Its broad range of topics is impressive. However, the volume omits comprehensive treatments of some important themes. In my opinion (for an alternative view, see Veigl 2021), the most prominent omission is ontological discussions in biophilosophy (but see Reydon’s contribution) and a series of related and currently debated topics in (philosophy of) biology such as the nature of organisms and biological individuals, teleology and agency. General overviews of philosophy of science topics like causality, laws, and mechanisms, which are only briefly touched in some contributions, may also have been welcomed by the novice. Furthermore, some of the chapters in the book would have benefited from the inclusion of examples and case studies from present-day hot topics like microbiome research, climate change, or even the concept of race in biology.

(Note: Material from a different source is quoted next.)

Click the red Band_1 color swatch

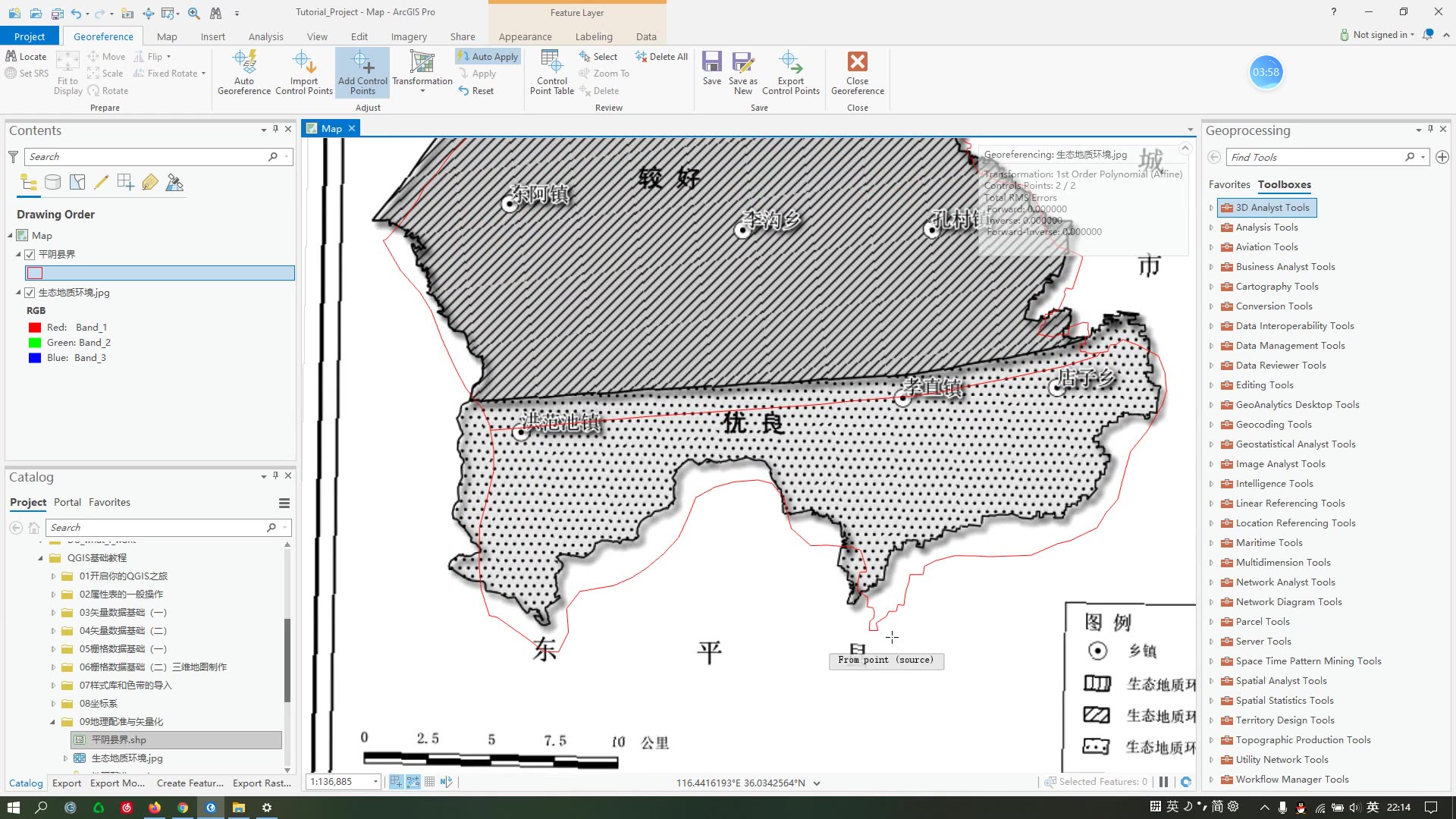pos(35,328)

Returning to the actual contents of the book, I would like to call attention to certain issues in the book that seem to run in the opposite direction to that which the editors set for it, that is, to offer a nuanced, critical, and updated picture of philosophy of science. One of them is McCain’s proposal that, given some data and background evidence, it is possible to find a single best explanation and that this explanation “is the one that is true” (p. 42). Obviously, this position is highly problematic and some of the counter-arguments can indeed be found in Potochnik’s contribution. A second issue is Peterson’s somewhat simplistic characterization of the methods in the biological sciences as located within a spectrum between induction and deduction. Peterson contestably associates inductive science with Darwin’s work (see, e.g., Marone & Lopez de Casenave 2009) and with “many of the most significant discoveries in the history of the life sciences” (p. 189). He then contrasts it with the regrettable trend in contemporary biology towards getting fast publishable results to the detriment of theoretical breakthroughs, and suggests that inductive science could be an antidote against this tendency. But is it not in those current methods closest to induction (i.e., ‘hypotheses-free’ and ‘high-throughput’ correlation studies) where Peterson would find the foe he seems to be fighting? And, more generally, is it really inductive procedures from which groundbreaking ideas like natural selection emerge? These questions are particularly pertinent in an age of ‘big data’ science and should be critically and carefully addressed when teaching philosophy of science to biologists.

The last issue that deserves to be mentioned is Michael Ruse’s self-proclaimed paternity over the philosophy of biology and his renewed attack on early-twentieth-century philosophers of biology, particularly Joseph H. Woodger. Without wanting to downplay Ruse’s tremendous contributions to the philosophy of the life sciences, I cannot help pointing out that his depiction of early-twentieth-century philosophy of biology as “little literature […] that is almost uniformly bad” and that “left much to be desired” (p. 277) has been recently put into serious question by the in-depth historiographical work of Nicholson and Gawne (2014; 2015; see also Peterson 2016). Moreover, some central research topics in present-day philosophy of biology pay a considerable debt to and stand in continuity with the early-twentieth-century philosophy of biology that Ruse belittles (see Nicholson 2014; Baedke 2019).

Besides these points, Philosophy of Science for Biologists delivers on its promise of presenting a highly readable, up-to-date overview of contemporary philosophy of science for biologists. Moreover, some of its chapters offer good contextualized case studies that could also be used for teaching philosophy of biology to philosophers. I anticipate that the many questions the book motivates will give rise to lively discussions in the classroom and trigger philosophical reflections in the minds of its readers. I also hope the book will help biologists realize that philosophy of science is relevant for them, and makes their science all the more interesting.